Appeal against Secretary of State dismissed

The appellant appealed against a decision that it had been lawful for the Secretary of State for Environment, Food and Rural Affairs to issue guidance in relation to the licensing of supplementary badger culling by Natural England.

The Secretary had adopted a policy to permit licensed culling of badgers. The Protection of Badgers Act 1992 gave them the power to grant a licence for badger culling to prevent spread of disease. 

In 2017 the Secretary produced guidance empowering Natural England to issue licences, allowing supplementary culling to take place to prolong disease control benefits. The judge concluded that the Secretary had acted for the proper purpose.

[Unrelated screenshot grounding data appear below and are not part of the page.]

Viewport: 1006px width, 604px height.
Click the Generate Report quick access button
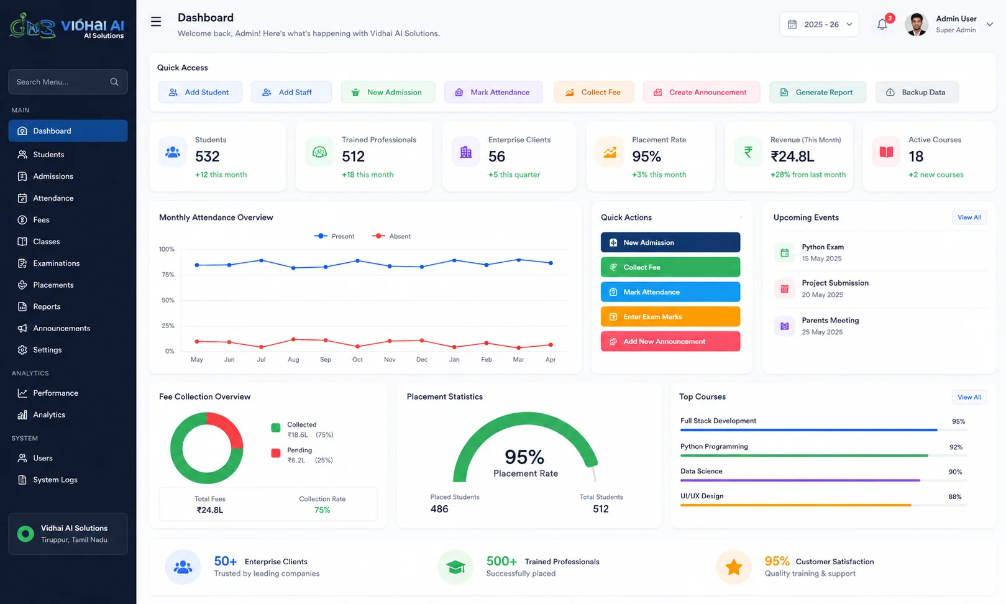[x=818, y=93]

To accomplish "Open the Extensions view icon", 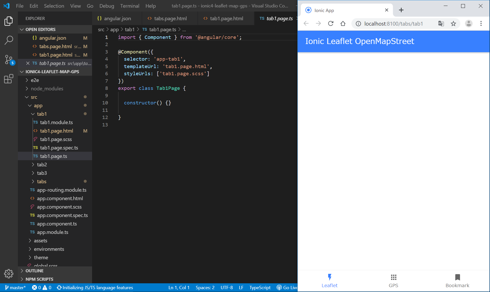I will coord(9,79).
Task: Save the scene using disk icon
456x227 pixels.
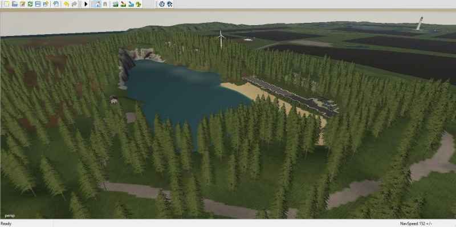Action: (x=38, y=4)

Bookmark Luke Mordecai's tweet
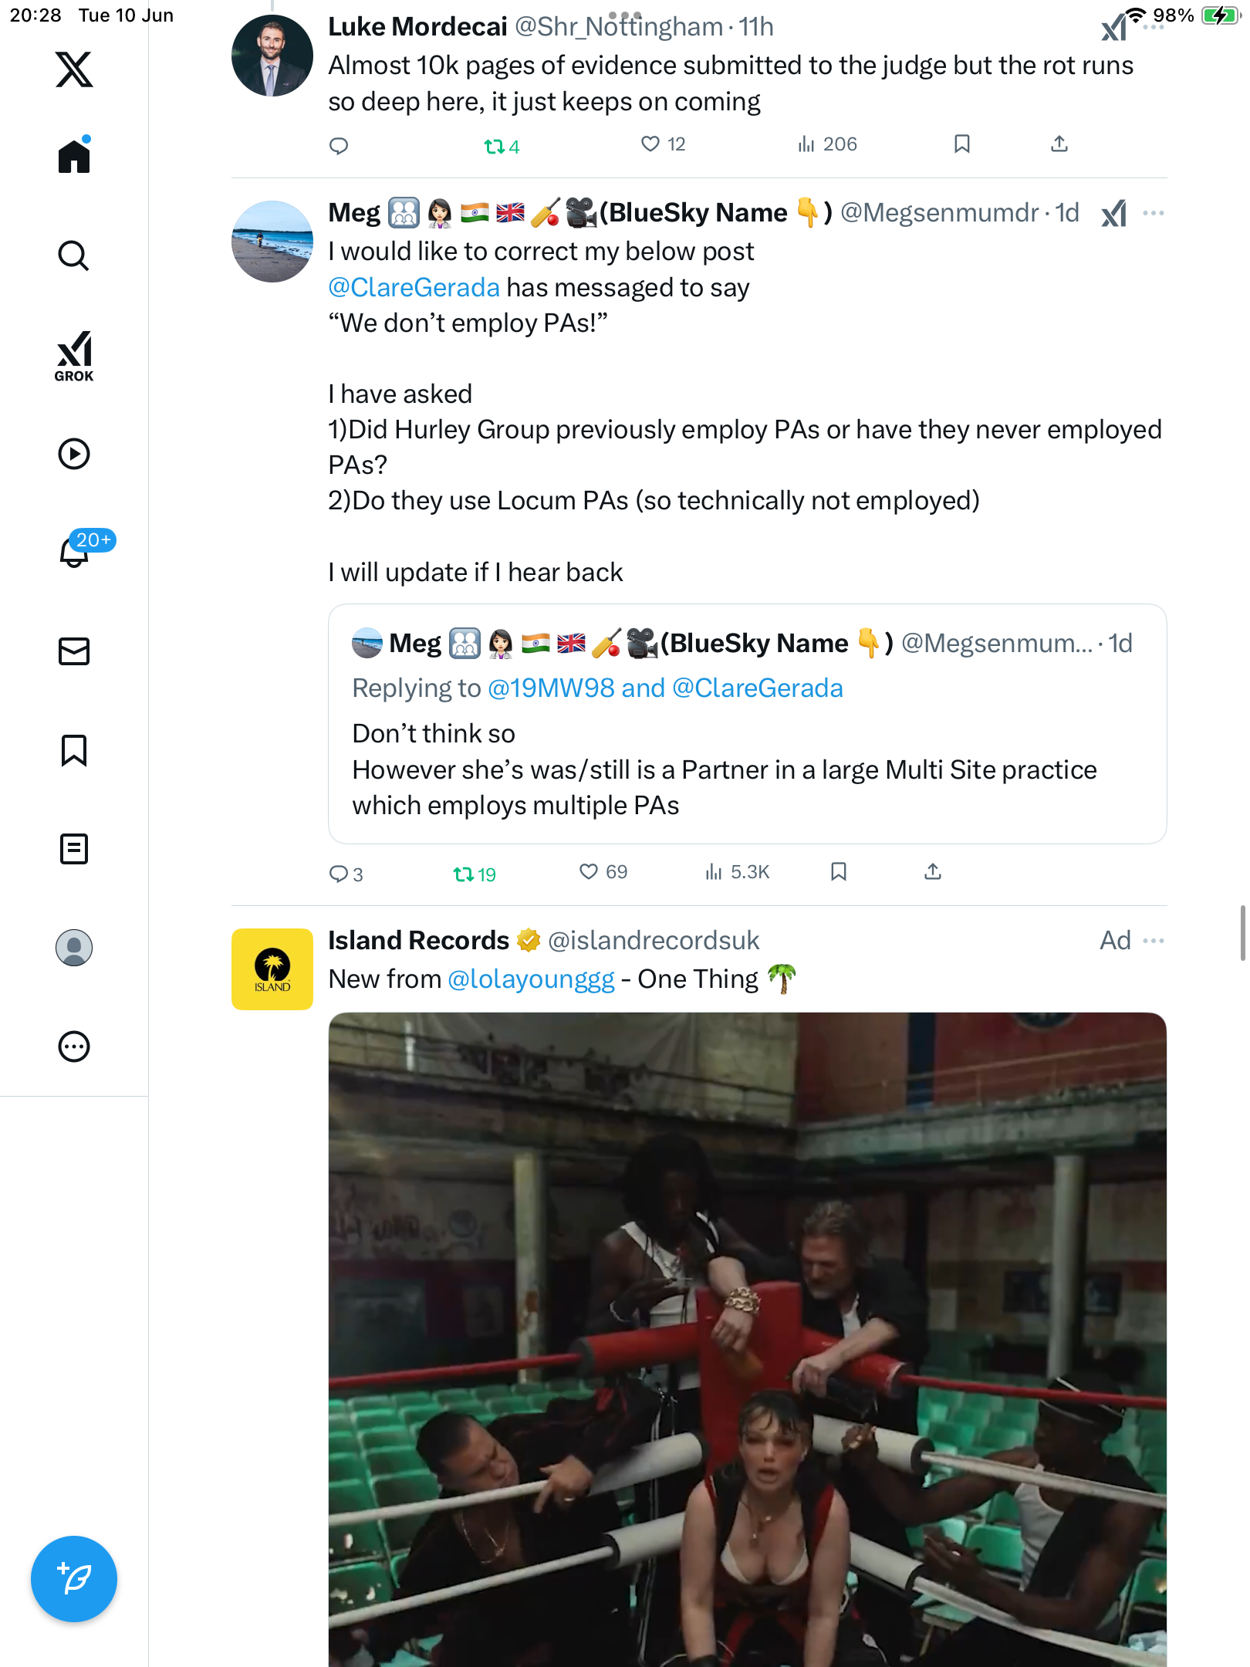point(961,144)
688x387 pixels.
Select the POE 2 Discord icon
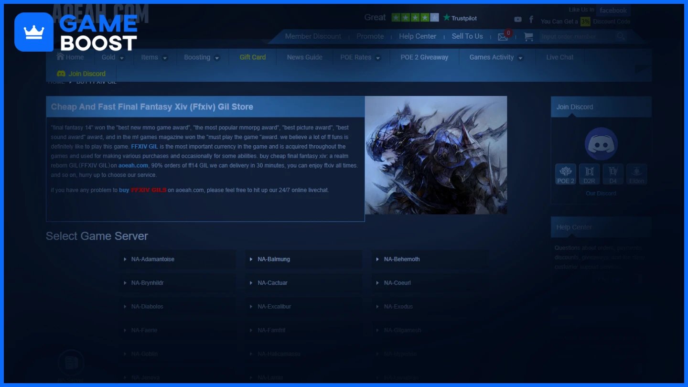[x=566, y=174]
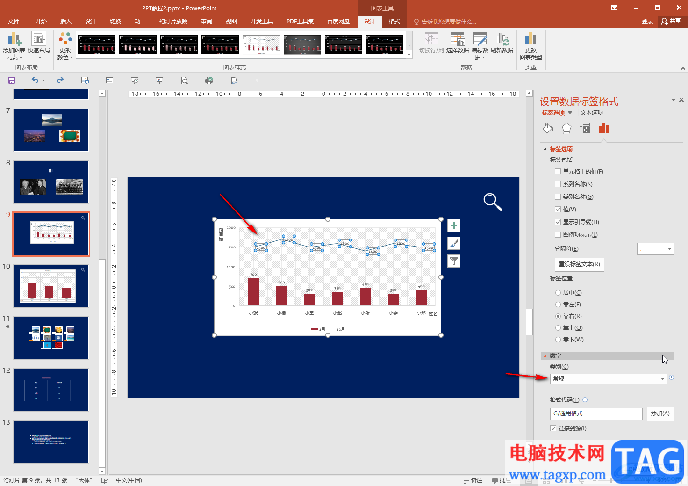Open the Chart Styles brush icon
Screen dimensions: 688x486
(453, 243)
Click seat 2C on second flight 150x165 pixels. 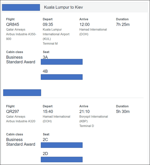click(45, 139)
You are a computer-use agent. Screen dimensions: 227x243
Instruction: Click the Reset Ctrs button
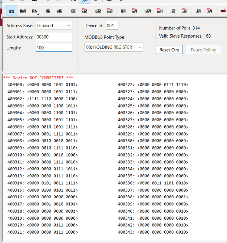pos(169,50)
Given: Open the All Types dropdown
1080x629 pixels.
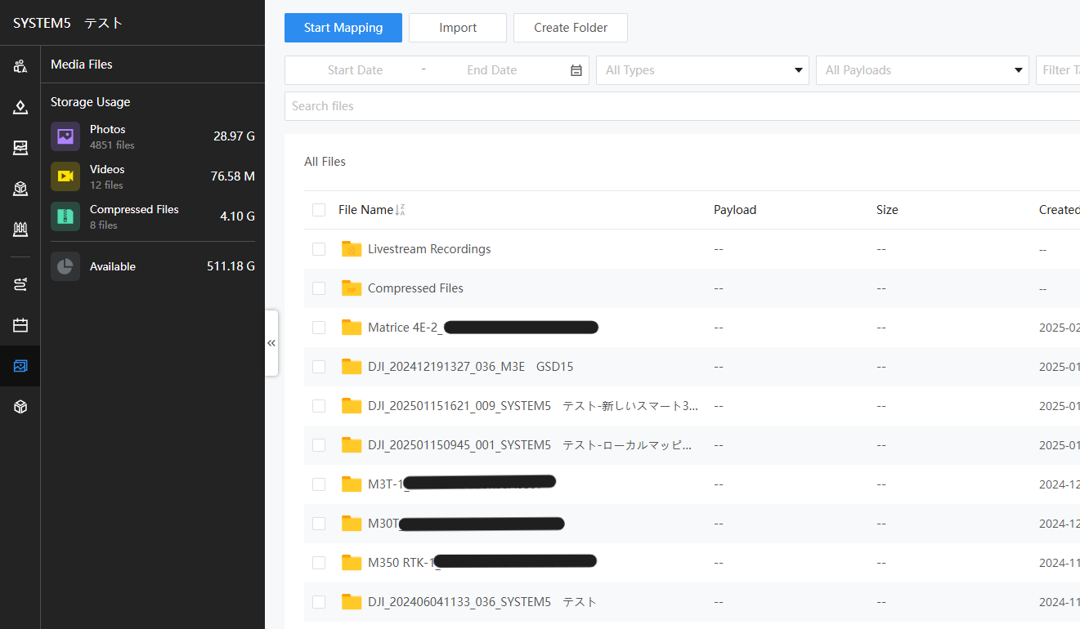Looking at the screenshot, I should point(702,70).
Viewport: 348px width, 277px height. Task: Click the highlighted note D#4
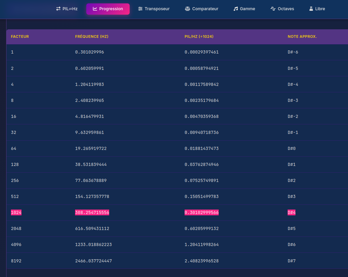click(x=291, y=213)
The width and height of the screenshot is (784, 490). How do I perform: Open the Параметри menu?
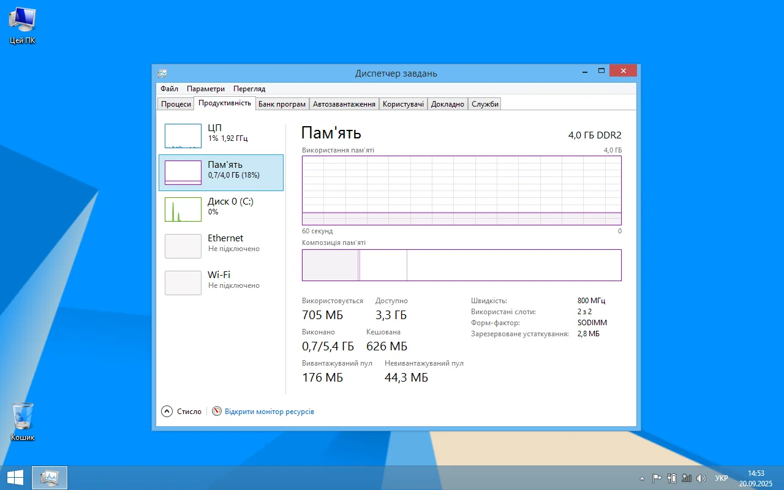click(206, 89)

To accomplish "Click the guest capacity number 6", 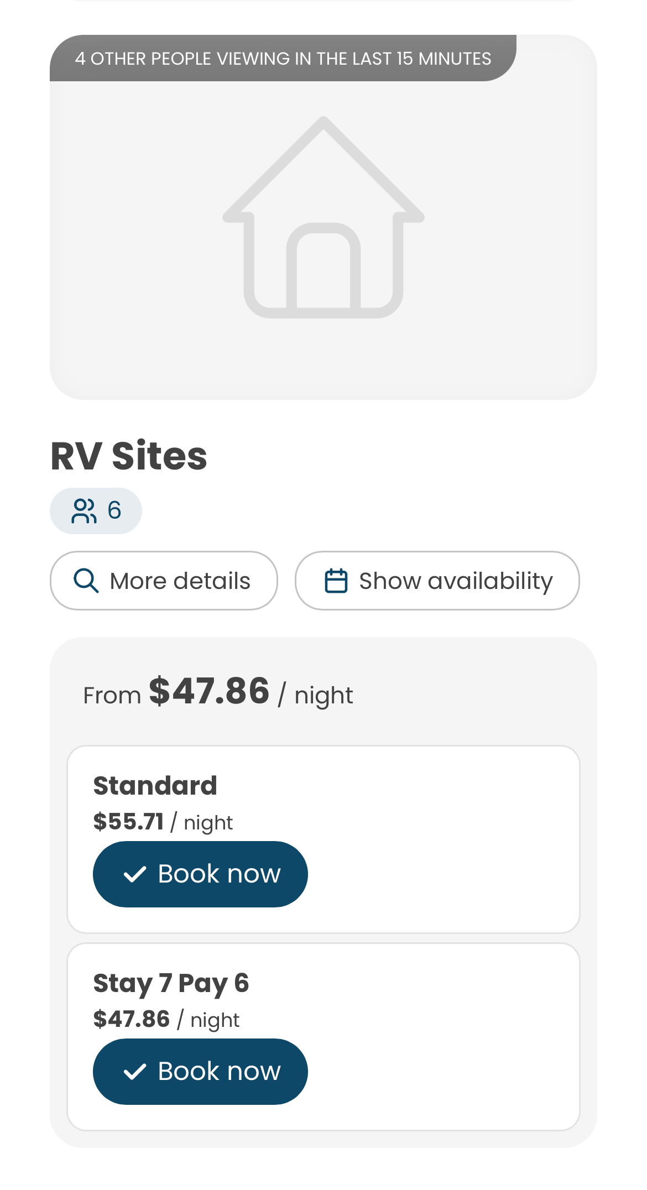I will click(x=114, y=510).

The appellant claimed the judge’s finding turned on the Secretary’s subjective view of whether it would prevent the spread of disease. He argued that there was no evidence to support the policy, and that the judge’s approach was inconsistent with that of previous case law.

The judge concluded the appellant had been wrong to suggest guidance could only be rendered unlawful if the Secretary’s true purpose was other than to prevent the spread of disease. There was nothing in the Protection of Badgers Act to state that the procedure was lawful only if the outcome was certain.

It was confirmed that the Secretary had issued lawful guidance and had been entitled to rely on scientific opinion. The appeal was dismissed.